Why do I do this job? Because working for a corporation wouldn't allow me to do my own research. Because working for the government wouldn't let me pursue my own interests. Because I do enjoy sharing my passion with others. The problem is that so many of the students just don't care, so I sometimes feel like I'm wasting my time.

Don't worry, though, parents. I come to class each day, I smile, I answer questions. Then I come home and read Rate Your Students because my face hurts from all that faking. Your children? They don't have a clue. If they did, my job would yield many more actual smiles.

-- Doctor D!

Friday, February 1, 2008

Usually, When We Get an Email From A [[BLANK]] It Says This...

Parent:
  • You should be ashamed of yourselves.
  • I hope my son/daughter never gets you for a professor.
Professor:
  • I have some stories I could tell you!
  • How come you never publish my stuff? It's better than that shit you put up yesterday.
Student:
  • I really appreciate my professors.
  • My professors are all dipshits.
Someone outside the academy:
  • If it's so bad, why don't you quit?
  • You lazy bastards only work 8 months a year. How hard can it be?
Pornographer:
  • Do you love Asian ladies as much as we do?
  • Don't you want your ©0¢K to be bigger to bring more pleasure?
A Long Time Reader:
  • That post today was the worst thing you ever put up. This site was much funnier before.
  • That post today was the best thing you've ever had. You should do more of that. You're much funnier now than before.

A First Time Reader:

  • This is so funny.
  • I had this idea before you guys, and my version would have been better.

Marshall the Manipulator.

I get sick of the manipulation, even on a small scale. My classes have been in session for 2 weeks now, and that's 4 classes of material. Sure, one day is an intro (syllabus, guidelines, etc.), and that's not a big deal. But on the other 3 days my class has really been making some progress.

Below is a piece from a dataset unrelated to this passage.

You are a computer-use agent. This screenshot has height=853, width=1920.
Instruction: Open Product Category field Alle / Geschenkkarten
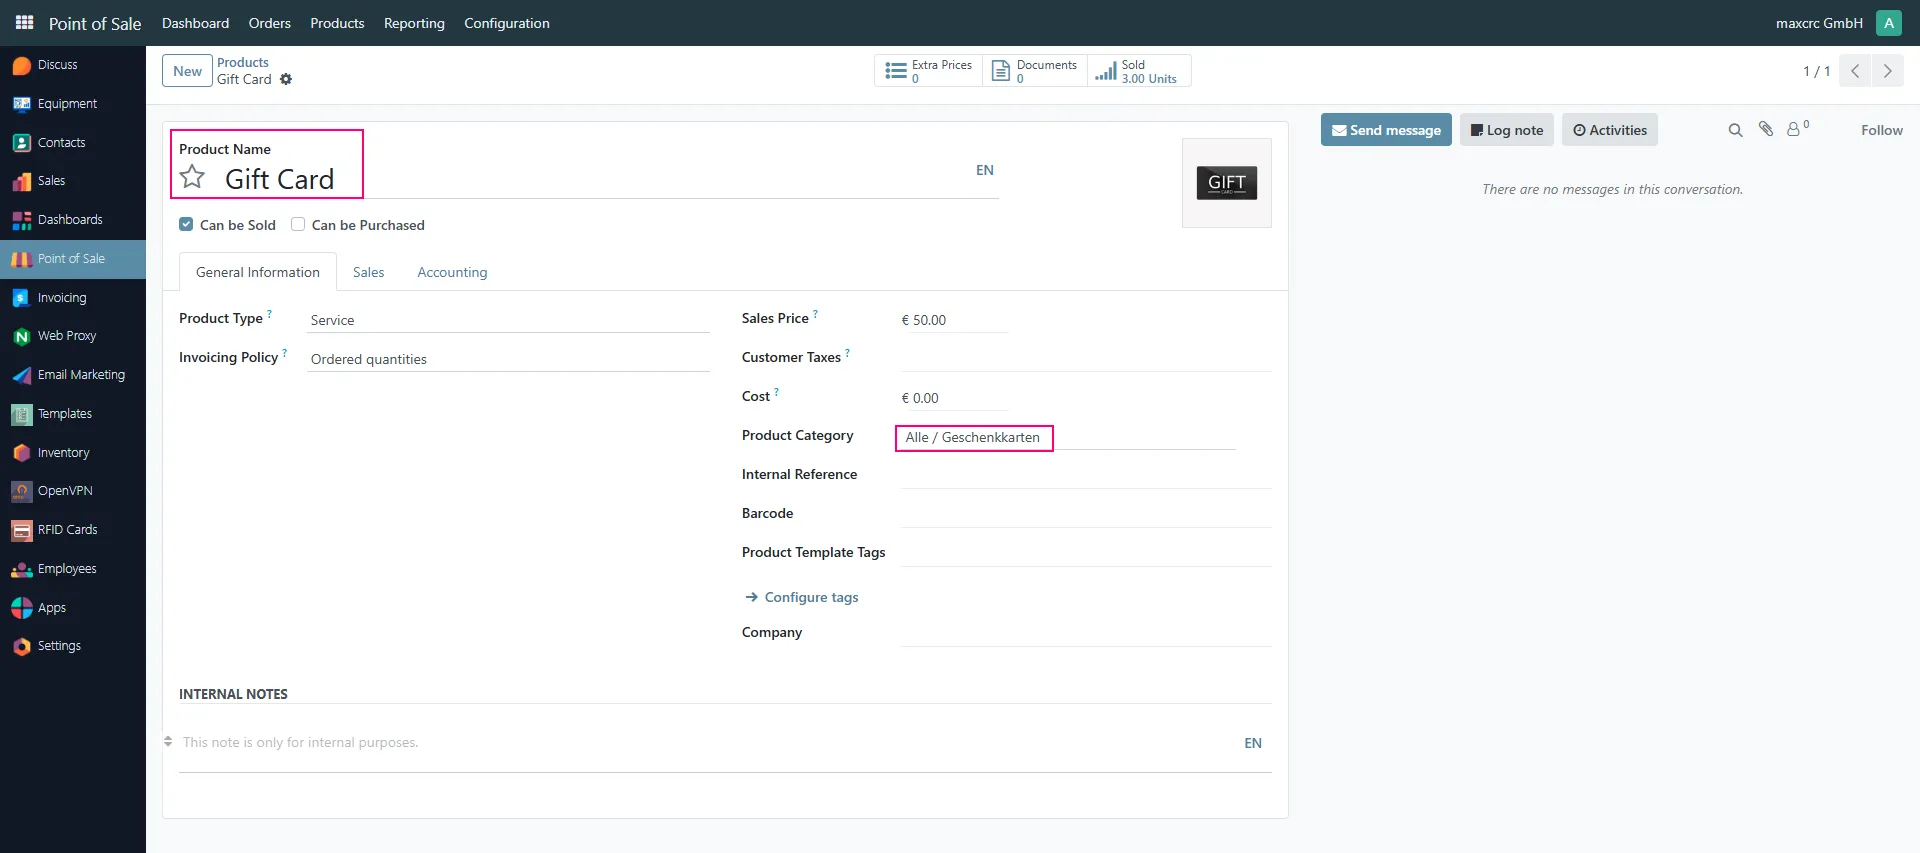click(x=973, y=438)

So it's with such terrible dismay that I got 2 emails yesterday from different people telling me about poor Marshall, a student of mine who's missed the first 2 weeks for a variety of reasons. My departmental administrator wrote to tell me that his small town in Vermont had bad weather and he couldn't get out until after the first class of the semester had run. Also, there was some kind of dorm problem once he got to campus.

My department chair wrote to tell me that he came by to tell her that he was really excited about the semester, but his on-campus work schedule had not been set yet, and he simply couldn't put his mind to classes until that was sorted out. Oh, and of course he can't afford the textbook yet, and he felt it would be disrespectful to the professor to arrive in class without it.

The gist of each email was that I should cut Marshall some slack. I don't know what kind of charmer this kid is, but he's gone out of his way to talk to 2 people in my office, and neither was me. He clearly knows who his prof is, and instead of dealing directly with me, he's going to anyone he can think of to tell his tales of woe.

I'm not unaware of the challenges students face. I've mentored and advised undergrads for 12 years now. Marshall, had he come to me directly, would have had my sympathy, and I could have made allowances, helped him get caught up, even lent him a book. But because he's gaming the system, I simply want to crush him.